● **Aufgabe a**
Sammle jede Zeile aus der Liste, in der das Wort „height“ vorkommt, und gib diese Zeilen unverändert wieder.

● **Vorgegebener Text**
>>

Die Faktoren der Zeitersparnis und der Möglichkeit der geordneten Belegsammlung sind es, die diese Lösungen für Mandanten attraktiv machen, gleichzeitig aber braucht es für die Auswahl der passenden Softwarelösung Expertise, um sowohl die Praktikabilität als auch die fachliche Eignung zu beurteilen. Hierbei kann der Steuerberater ein wertvoller Ratgeber und Begleiter sein, der proaktiv solche Lösungen vorstellt und den Mandanten möglicherweise sogar bei der Einrichtung und Automatisierung unterstützt. Und genau darum geht es in dieser Beitragsreihe: Wir möchten die gängigen Tools vorstellen, USP's herausarbeiten und vergleichen sowie einen objektiven Eindruck vermitteln, welches Tool für welchen Mandanten das Optimale sein kann.

Dieser Beitrag dient dem ersten Einstieg in das Thema und beschreibt die Funktionalität der Tools in definierten Standard-Geschäftsvorfällen. Anschließend an diesen ersten Übersichtsartikel werden in den NWB Kanälen weitere Beiträge veröffentlicht, in denen die vorgestellten Lösungen im Detail mit ausführlichen Anwenderhinweise beleuchtet werden.

2. Ausgangssituation: Die Zusammenarbeit zwischen Steuerberater und Mandanten

a. Der Steuerberaterzugang

Grundvoraussetzung eines jeden Buchführungstools ist die Kooperationsfähigkeit mit dem Buchhaltungssystem des Steuerberaters. Aus diesem Grund verfügen alle nachfolgend aufgezeigten Tools über eine eigene Steuerberaterschnittstelle. Die Funktionsweise ist immer ähnlich:

Der Steuerberater erhält einen eigenen Zugang, über den er sich im System seines Mandanten anmelden kann. Aus dem System können dann nicht nur die einzelnen Belegbilder (PDF), sondern sogar Buchungsdaten herunterladen werden, die sich in den Buchhaltungsbestand von jedem geeigneten Kanzleisystem einfach importieren lassen. Die Qualität der importierten Buchungsdaten hängt zwar auch von der Vorkontierung durch den Mandanten ab, im Allgemeinen lässt sich jedoch die Datenqualität als sehr hochwertig bezeichnen.

<<

● **Übungsdaten**
>>

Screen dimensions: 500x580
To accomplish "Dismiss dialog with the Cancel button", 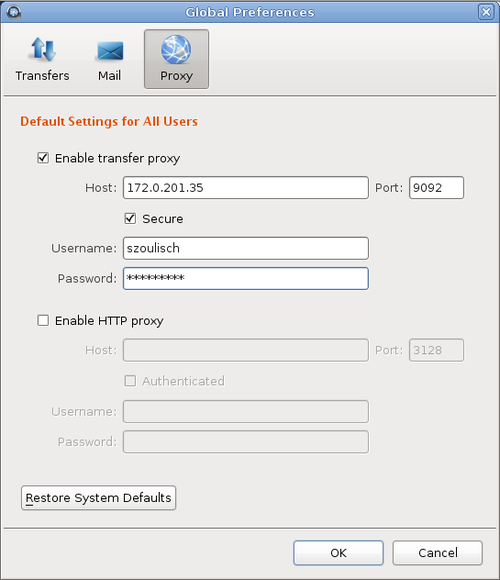I will click(x=438, y=553).
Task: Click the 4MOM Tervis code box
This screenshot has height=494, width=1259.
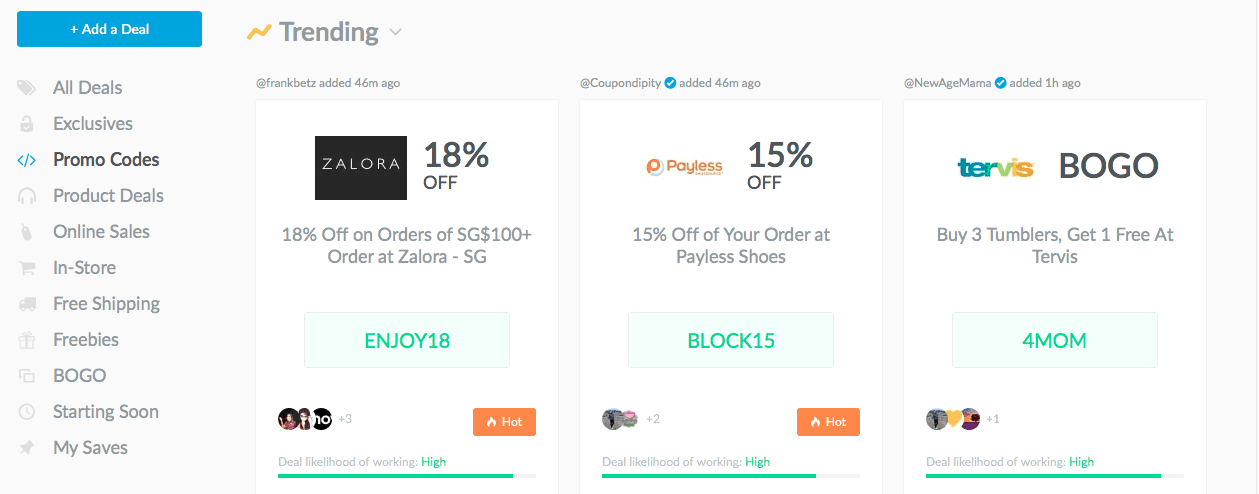Action: (1055, 340)
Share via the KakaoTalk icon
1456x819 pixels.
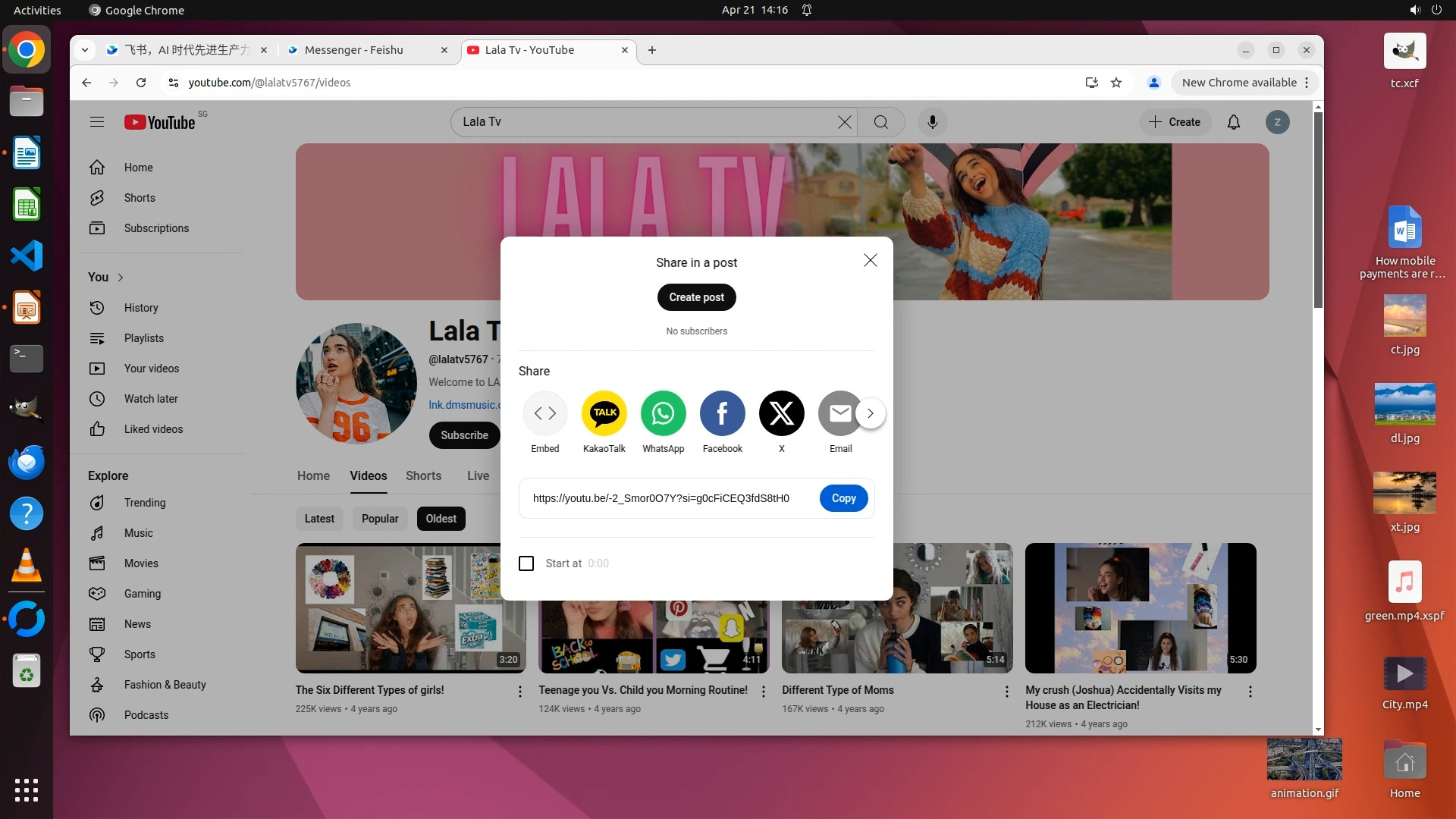604,413
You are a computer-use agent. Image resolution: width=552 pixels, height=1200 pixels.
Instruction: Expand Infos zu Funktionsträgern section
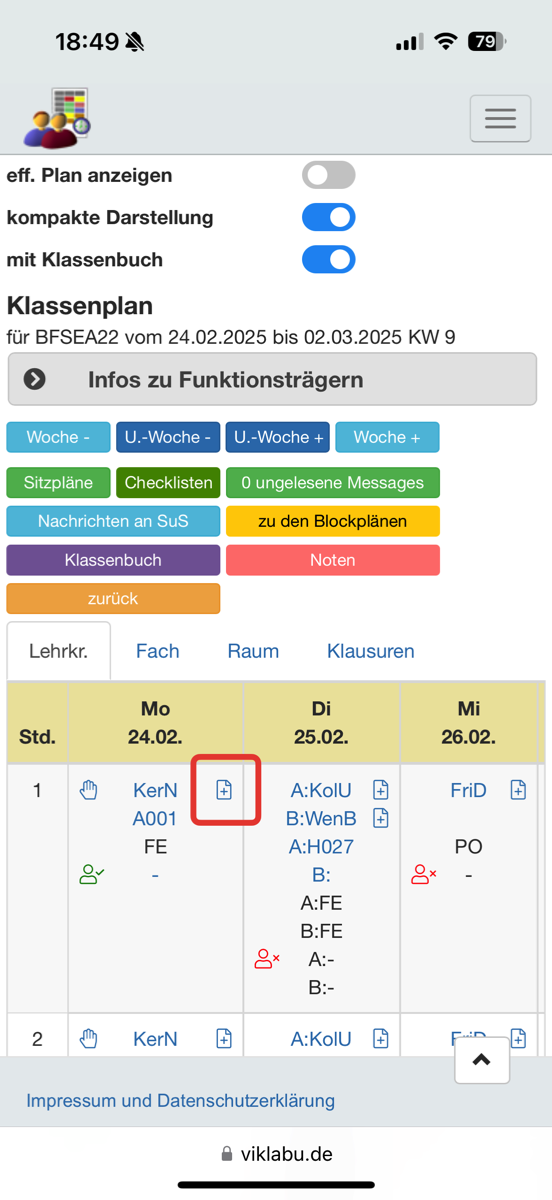tap(272, 379)
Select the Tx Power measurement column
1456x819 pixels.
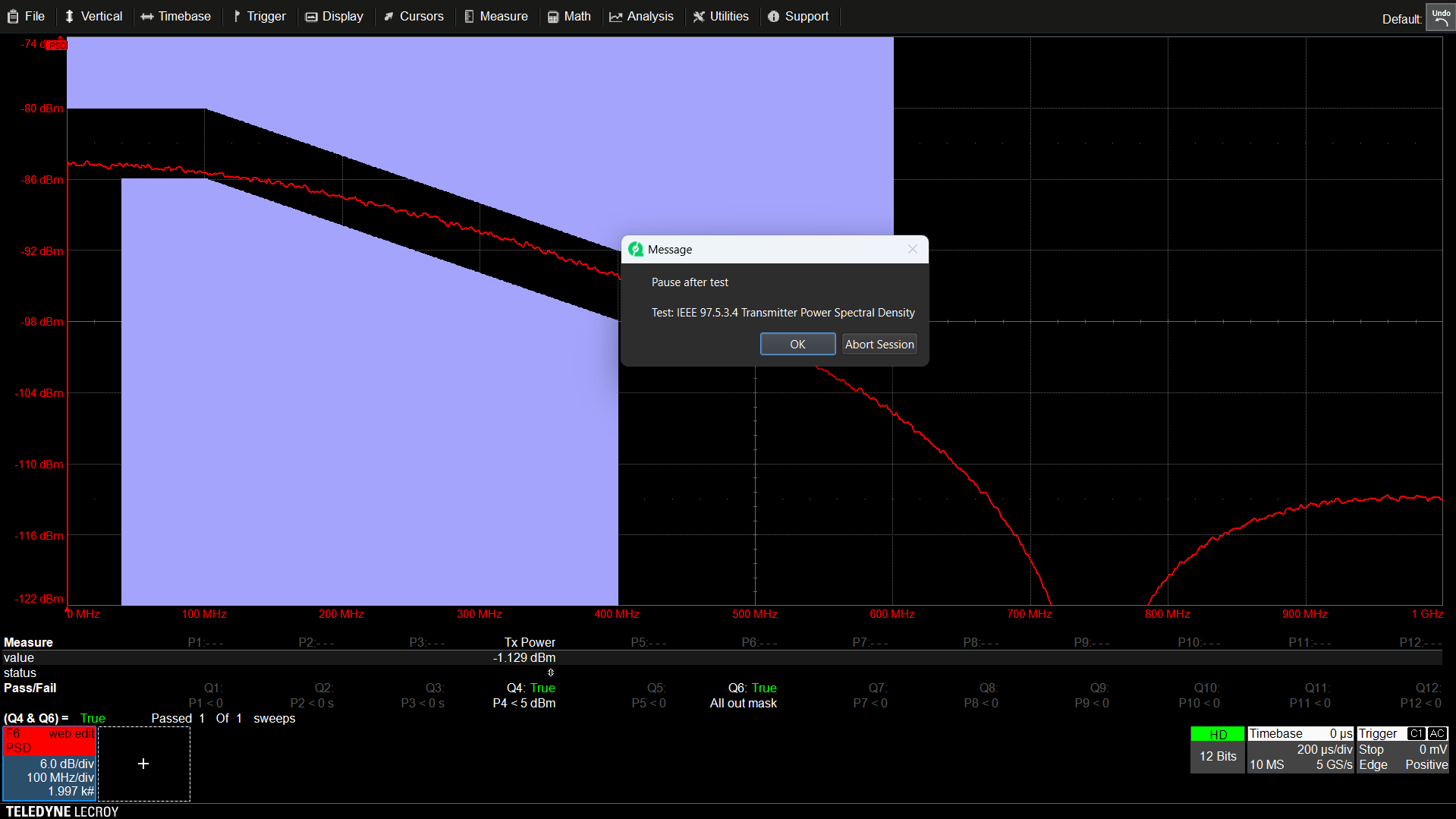pos(530,643)
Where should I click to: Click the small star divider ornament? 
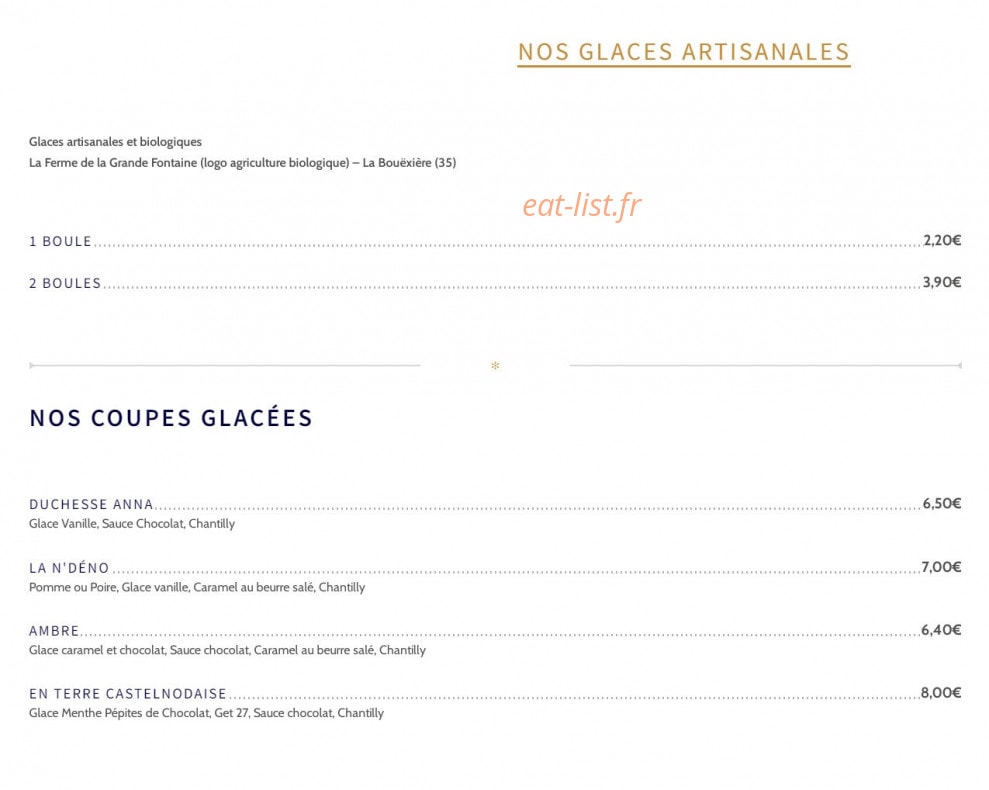[x=495, y=365]
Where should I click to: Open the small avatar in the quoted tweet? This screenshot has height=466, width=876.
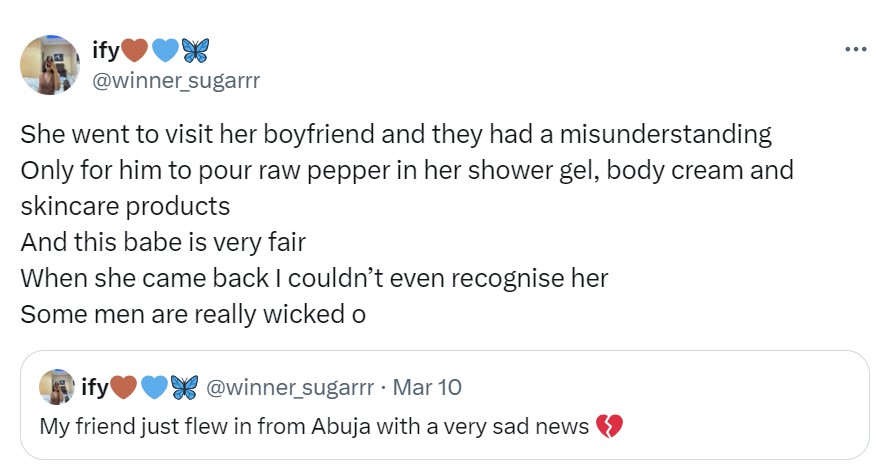pyautogui.click(x=56, y=387)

<<

● **Aufgabe b**
Gib den Text über Buchführungstools für Steuerberater und Mandanten vollständig und wortgetreu wieder.

● **Antwort a**
This screenshot has height=494, width=1259.
You are a computer-use agent. Image resolution: width=552 pixels, height=1200 pixels.
Where should I click to: Open the small avatar in the quoted tweet? This screenshot has height=466, width=876.

● **Antwort b**
Die Faktoren der Zeitersparnis und der Möglichkeit der geordneten Belegsammlung sind es, die diese Lösungen für Mandanten attraktiv machen, gleichzeitig aber braucht es für die Auswahl der passenden Softwarelösung Expertise, um sowohl die Praktikabilität als auch die fachliche Eignung zu beurteilen. Hierbei kann der Steuerberater ein wertvoller Ratgeber und Begleiter sein, der proaktiv solche Lösungen vorstellt und den Mandanten möglicherweise sogar bei der Einrichtung und Automatisierung unterstützt. Und genau darum geht es in dieser Beitragsreihe: Wir möchten die gängigen Tools vorstellen, USP's herausarbeiten und vergleichen sowie einen objektiven Eindruck vermitteln, welches Tool für welchen Mandanten das Optimale sein kann.

Dieser Beitrag dient dem ersten Einstieg in das Thema und beschreibt die Funktionalität der Tools in definierten Standard-Geschäftsvorfällen. Anschließend an diesen ersten Übersichtsartikel werden in den NWB Kanälen weitere Beiträge veröffentlicht, in denen die vorgestellten Lösungen im Detail mit ausführlichen Anwenderhinweise beleuchtet werden.

2. Ausgangssituation: Die Zusammenarbeit zwischen Steuerberater und Mandanten

a. Der Steuerberaterzugang

Grundvoraussetzung eines jeden Buchführungstools ist die Kooperationsfähigkeit mit dem Buchhaltungssystem des Steuerberaters. Aus diesem Grund verfügen alle nachfolgend aufgezeigten Tools über eine eigene Steuerberaterschnittstelle. Die Funktionsweise ist immer ähnlich:

Der Steuerberater erhält einen eigenen Zugang, über den er sich im System seines Mandanten anmelden kann. Aus dem System können dann nicht nur die einzelnen Belegbilder (PDF), sondern sogar Buchungsdaten herunterladen werden, die sich in den Buchhaltungsbestand von jedem geeigneten Kanzleisystem einfach importieren lassen. Die Qualität der importierten Buchungsdaten hängt zwar auch von der Vorkontierung durch den Mandanten ab, im Allgemeinen lässt sich jedoch die Datenqualität als sehr hochwertig bezeichnen.